**Input records**
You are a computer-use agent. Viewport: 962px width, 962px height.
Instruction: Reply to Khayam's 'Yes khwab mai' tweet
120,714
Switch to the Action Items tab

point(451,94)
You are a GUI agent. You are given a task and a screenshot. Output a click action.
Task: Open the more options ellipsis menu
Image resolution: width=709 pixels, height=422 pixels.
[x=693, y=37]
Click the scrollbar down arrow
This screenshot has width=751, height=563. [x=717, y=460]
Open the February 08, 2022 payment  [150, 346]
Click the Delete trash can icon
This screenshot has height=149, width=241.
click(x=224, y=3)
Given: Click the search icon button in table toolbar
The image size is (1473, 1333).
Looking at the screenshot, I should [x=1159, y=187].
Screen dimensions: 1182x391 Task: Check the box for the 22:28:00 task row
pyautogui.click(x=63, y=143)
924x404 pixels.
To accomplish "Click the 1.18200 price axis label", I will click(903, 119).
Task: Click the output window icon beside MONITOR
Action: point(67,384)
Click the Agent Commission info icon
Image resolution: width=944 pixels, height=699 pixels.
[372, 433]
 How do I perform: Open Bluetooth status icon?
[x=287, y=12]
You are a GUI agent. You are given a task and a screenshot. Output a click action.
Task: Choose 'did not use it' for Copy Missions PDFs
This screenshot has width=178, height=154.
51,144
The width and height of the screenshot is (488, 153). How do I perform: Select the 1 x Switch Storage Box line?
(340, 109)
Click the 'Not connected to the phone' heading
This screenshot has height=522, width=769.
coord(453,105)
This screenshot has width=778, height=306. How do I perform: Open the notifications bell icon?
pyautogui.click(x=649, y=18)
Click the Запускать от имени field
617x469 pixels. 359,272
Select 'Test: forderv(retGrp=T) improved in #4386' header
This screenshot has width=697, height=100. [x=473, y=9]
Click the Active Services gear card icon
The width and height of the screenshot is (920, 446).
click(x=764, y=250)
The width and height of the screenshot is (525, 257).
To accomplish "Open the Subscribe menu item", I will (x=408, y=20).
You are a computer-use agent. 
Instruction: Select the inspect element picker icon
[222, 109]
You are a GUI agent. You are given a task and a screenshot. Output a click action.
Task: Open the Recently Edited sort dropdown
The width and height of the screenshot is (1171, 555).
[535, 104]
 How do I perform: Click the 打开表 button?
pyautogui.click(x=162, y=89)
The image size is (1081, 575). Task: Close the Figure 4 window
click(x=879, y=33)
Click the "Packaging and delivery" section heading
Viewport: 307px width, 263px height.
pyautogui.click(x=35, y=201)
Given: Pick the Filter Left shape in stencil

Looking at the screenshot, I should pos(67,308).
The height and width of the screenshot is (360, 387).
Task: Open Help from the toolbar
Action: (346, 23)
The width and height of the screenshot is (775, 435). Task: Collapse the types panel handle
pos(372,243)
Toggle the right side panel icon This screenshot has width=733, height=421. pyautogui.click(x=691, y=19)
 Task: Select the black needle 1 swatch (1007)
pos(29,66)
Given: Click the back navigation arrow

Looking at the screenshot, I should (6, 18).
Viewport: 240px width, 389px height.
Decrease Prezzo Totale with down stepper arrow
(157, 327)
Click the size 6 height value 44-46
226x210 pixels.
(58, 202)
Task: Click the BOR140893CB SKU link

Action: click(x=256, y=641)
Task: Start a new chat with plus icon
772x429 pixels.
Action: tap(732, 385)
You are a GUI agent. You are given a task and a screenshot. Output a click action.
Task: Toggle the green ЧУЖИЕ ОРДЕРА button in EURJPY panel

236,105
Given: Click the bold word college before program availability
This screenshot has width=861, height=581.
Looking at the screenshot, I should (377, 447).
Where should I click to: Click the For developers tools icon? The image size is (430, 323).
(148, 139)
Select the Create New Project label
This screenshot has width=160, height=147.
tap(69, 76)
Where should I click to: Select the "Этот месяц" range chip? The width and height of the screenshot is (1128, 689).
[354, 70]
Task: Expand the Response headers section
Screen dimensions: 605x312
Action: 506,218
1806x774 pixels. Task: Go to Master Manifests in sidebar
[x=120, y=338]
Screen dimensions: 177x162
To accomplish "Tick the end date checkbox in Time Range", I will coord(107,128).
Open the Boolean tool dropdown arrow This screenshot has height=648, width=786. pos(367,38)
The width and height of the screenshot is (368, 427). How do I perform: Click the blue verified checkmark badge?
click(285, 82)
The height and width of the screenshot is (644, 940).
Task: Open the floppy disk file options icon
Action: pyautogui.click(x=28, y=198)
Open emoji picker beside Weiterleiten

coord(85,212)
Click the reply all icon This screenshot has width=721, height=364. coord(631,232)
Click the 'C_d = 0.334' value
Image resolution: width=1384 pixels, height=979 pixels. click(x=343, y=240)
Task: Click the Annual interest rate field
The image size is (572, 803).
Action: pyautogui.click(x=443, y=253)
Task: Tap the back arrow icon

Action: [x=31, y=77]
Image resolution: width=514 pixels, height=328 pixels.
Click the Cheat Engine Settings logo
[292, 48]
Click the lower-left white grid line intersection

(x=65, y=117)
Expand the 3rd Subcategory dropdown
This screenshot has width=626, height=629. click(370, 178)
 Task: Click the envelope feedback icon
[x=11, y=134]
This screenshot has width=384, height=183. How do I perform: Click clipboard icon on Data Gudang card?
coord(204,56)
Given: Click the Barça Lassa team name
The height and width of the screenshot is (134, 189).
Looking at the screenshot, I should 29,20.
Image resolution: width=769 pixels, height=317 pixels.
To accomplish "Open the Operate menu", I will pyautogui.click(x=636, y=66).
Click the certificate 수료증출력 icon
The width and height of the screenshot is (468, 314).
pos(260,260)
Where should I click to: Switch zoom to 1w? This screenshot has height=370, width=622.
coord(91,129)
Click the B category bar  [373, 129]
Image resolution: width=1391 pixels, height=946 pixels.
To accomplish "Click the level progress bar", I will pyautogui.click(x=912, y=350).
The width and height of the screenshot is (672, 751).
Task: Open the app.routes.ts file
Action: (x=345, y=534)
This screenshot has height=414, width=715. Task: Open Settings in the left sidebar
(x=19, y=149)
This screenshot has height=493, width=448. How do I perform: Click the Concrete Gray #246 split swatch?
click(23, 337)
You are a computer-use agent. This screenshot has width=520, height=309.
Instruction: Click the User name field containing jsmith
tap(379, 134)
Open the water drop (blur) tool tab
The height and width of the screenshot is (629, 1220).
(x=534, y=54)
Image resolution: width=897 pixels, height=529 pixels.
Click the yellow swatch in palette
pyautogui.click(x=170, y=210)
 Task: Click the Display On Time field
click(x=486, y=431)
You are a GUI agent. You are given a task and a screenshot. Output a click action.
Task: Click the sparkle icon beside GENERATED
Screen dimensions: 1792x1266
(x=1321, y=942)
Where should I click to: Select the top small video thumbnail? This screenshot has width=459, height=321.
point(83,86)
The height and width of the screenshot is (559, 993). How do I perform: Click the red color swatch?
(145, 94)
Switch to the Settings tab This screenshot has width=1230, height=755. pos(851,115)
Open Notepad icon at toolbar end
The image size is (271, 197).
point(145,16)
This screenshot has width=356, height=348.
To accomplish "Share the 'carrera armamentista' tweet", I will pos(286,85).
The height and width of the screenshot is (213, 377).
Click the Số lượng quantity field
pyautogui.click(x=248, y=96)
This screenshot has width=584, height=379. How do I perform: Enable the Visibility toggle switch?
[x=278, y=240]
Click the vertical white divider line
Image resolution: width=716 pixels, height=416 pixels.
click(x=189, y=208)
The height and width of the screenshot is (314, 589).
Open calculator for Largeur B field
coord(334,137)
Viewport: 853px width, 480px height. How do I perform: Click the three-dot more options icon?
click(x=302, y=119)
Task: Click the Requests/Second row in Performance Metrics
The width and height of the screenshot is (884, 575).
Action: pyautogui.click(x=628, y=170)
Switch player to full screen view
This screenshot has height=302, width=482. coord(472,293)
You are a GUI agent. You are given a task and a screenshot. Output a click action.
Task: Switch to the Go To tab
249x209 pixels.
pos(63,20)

**To do**
Your task is to count the lines in the material containing the word "heading" and to state only that number.

**Result for this task**
2